**Excerpt provided:**
- Opening Delimiter -
Strapping Young Lad – City

OMG! The heaviest album that no one ever heard? Released in ’97 the second SYL album took the OTT blast of the debut and spliced in Fear Factory style layers and samples to deliver a beast of a record. Metal’s mad scientist combines industrial-thrash with a twisted sense of humor while fully embracing the clichés of the genre. Comically unrelenting heaviness!

 

Thomas Wynn & the Believers – Wade Waste Deep

From the muddy swamps of southern US come the true inheritors of CCR. The album is packed with signature Southern guitars, pulsing rhythms, breathtaking harmonies and themes of building a better life. Pity no one gave a fuck. The perfect lazy Sunday BBQ listen. Get those ribs on the grill!

 

The Story of My Life – Eric Gales

If you only knew the story…a total fuck up of a musician. A man at war with himself but blessed with the talent of the guitar gods. By turns both inspiring and mournful. Just like the best blues rock should be. The music is created by a power trio (with bassist Steve Evans and drummer Jeremy Colson) and comparisons with the Jimi Hendrix Experience and Cream are both inevitable and favorable. Soulful singing, solid songwriting and killer guitar playing.
- Closing Delimiter -
**Data section:**
- Opening Delimiter -
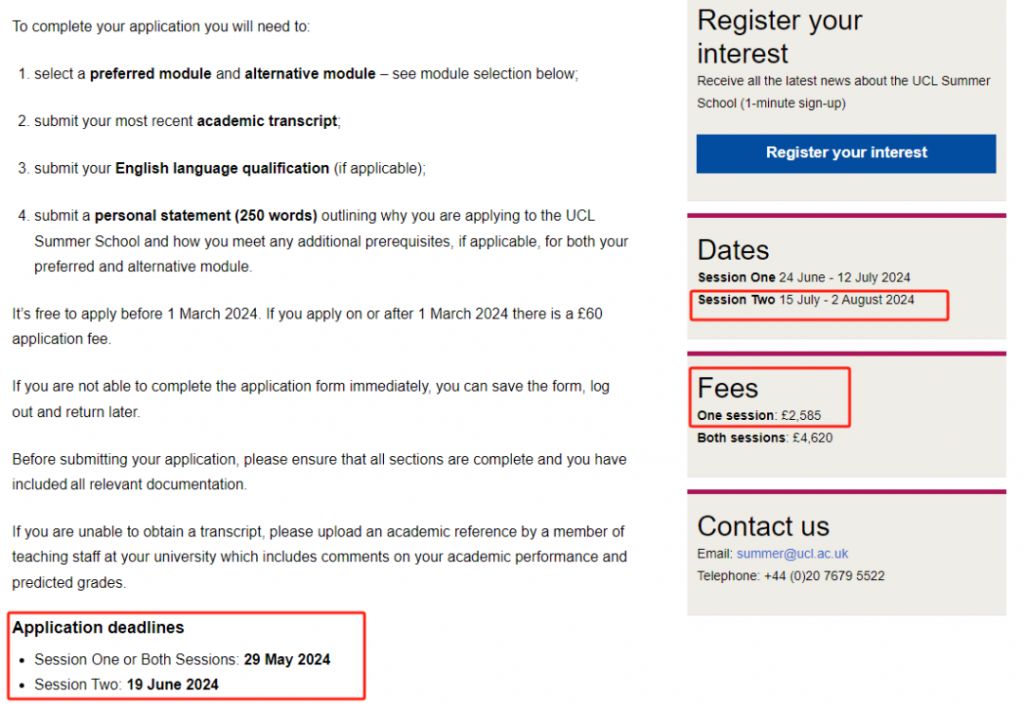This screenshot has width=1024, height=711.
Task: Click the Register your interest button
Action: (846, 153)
- Closing Delimiter -
- Opening Delimiter -
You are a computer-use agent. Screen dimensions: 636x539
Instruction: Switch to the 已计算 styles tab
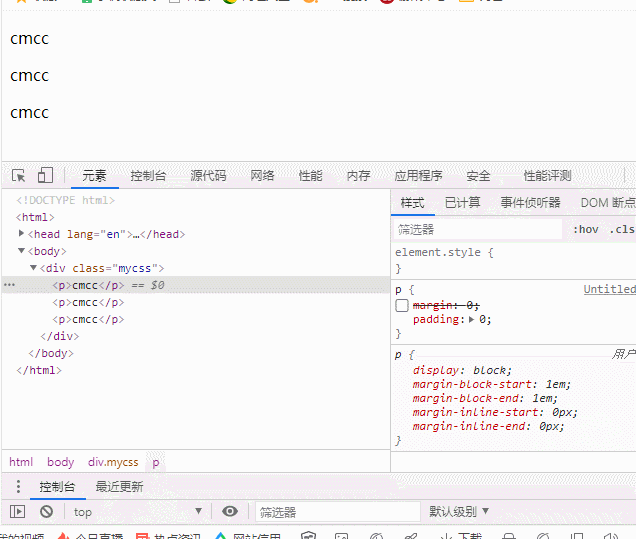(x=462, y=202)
- Closing Delimiter -
**Required actions:**
1. Answer from the album reviews:
(a) When was the second SYL album released?
(b) Which band are Thomas Wynn & the Believers called the true inheritors of?
(c) Who are the bassist and drummer in Eric Gales's power trio?
2. Put this sentence from the album reviews into Spanish: "The album is packed with signature Southern guitars, pulsing rhythms, breathtaking harmonies and themes of building a better life."
3. Write what comes next in the album reviews, picking up after their final sentence.

**Responses by item number:**
1.
(a) In ’97.
(b) CCR.
(c) Steve Evans on bass and Jeremy Colson on drums.

2. El álbum está repleto de guitarras sureñas características, ritmos palpitantes, armonías impresionantes y temas sobre construir una vida mejor.

3.
Songs of Love and Hate – Godflesh

Purists love the cold isolation and stripped down machine sounds of the early days which is why the thicker and more organic mid period career of Godflesh is often sneered at as being a sop to metal heads. Fuck that nonesense. By using a human drummer rather than strictly machines, this album is more fluid and has a much more traditional sound hence the appeal to fans of traditional heavy metal. Never before has the group rocked so hard, sounding tighter as a unit; intense and aggressive. It’s raw, it’s brutal, it’s bulldozer.

 

 

Shelter – Mantra

One for the cool kids, we know. But even scene snobs sometimes get it right. The band’s first album for Roadrunner Records sees a partial return to their pure hardcore roots yet they also made room for melodic hard rock. Its this combo that make it compelling. There’s a naive charm to the infectious energy and if you can get past the overt Hare Krishna love -in you’ll find a splendid slice of pop-hardcore.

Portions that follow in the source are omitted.